I guess I should be more picky about having PRs run the code they change before it gets merged 😉

therabidbanana22:05:02

Yeah, wasn't sure how best to test the new stuff since we haven't had a chance to add parallel yet.

tony.kay22:05:48

the cookbook has a recipe

tony.kay22:05:11

or just add :parallel true to any load data that doesn't care about order

tony.kay22:05:57

deployed to clojars

ethangracer23:05:03

@therabidbanana: did post-mutations break for you with your patch?
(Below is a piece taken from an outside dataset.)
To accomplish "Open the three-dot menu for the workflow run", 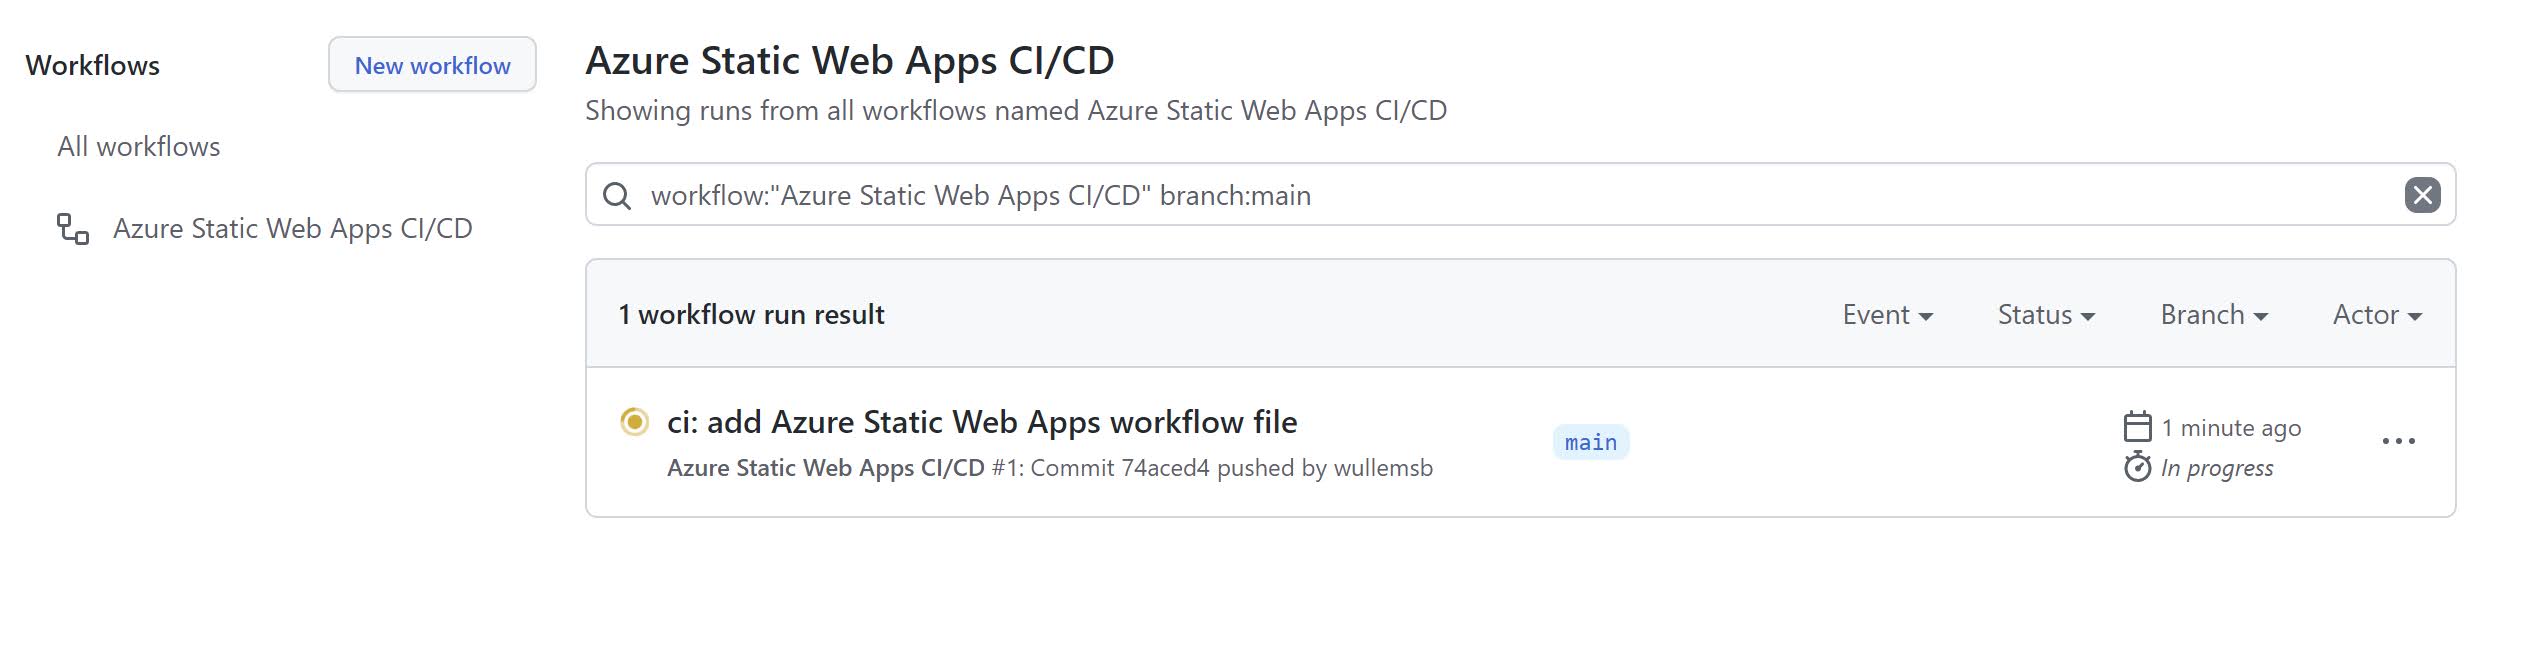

Mine have stopped working...

ethangracer23:05:23

i’m not seeing how your code would affect it, but nothing else has changed

therabidbanana23:05:45

I don't think they have - we only have one post-mutation in our code though.

therabidbanana23:05:16

Oh wait, maybe they have.

ethangracer23:05:35

confirmed. loaded-callback is somehow being called with one thing as the items argument

ethangracer23:05:54

since that one thing is a data state (which is map), the set-loading function is iterating over key value pairs instead of maps

ethangracer23:05:01

can’t quite track down where that’s happening yet

ethangracer23:05:44

but i’m observing it while debugging the loaded-callback in chrome, untangled.client.impl.data-fetch:268

ethangracer23:05:34

I suspect it has something to do with action-with-args

therabidbanana23:05:05

I'm for some reason only seeing the post-mutations break down in with advanced optimizations

therabidbanana23:05:29

Or maybe just something about our development build triggers what we also have in a post-mutation so that it still works

ethangracer23:05:03

I’ve reset my build and cleared cache a few times, pretty sure it’s not a compilation thing

ethangracer23:05:09

not sure how the tests aren’t catching it though

ethangracer23:05:50

yeah, rolled back a few commits and re-published to my local repo — post mutations work fine with the old, not with the new

ethangracer23:05:10

i’ll keep digging, see if I can find it

therabidbanana23:05:48

I'm actually seeing that post-mutations work with the latest snapshot. Still trying to dig into it on my side.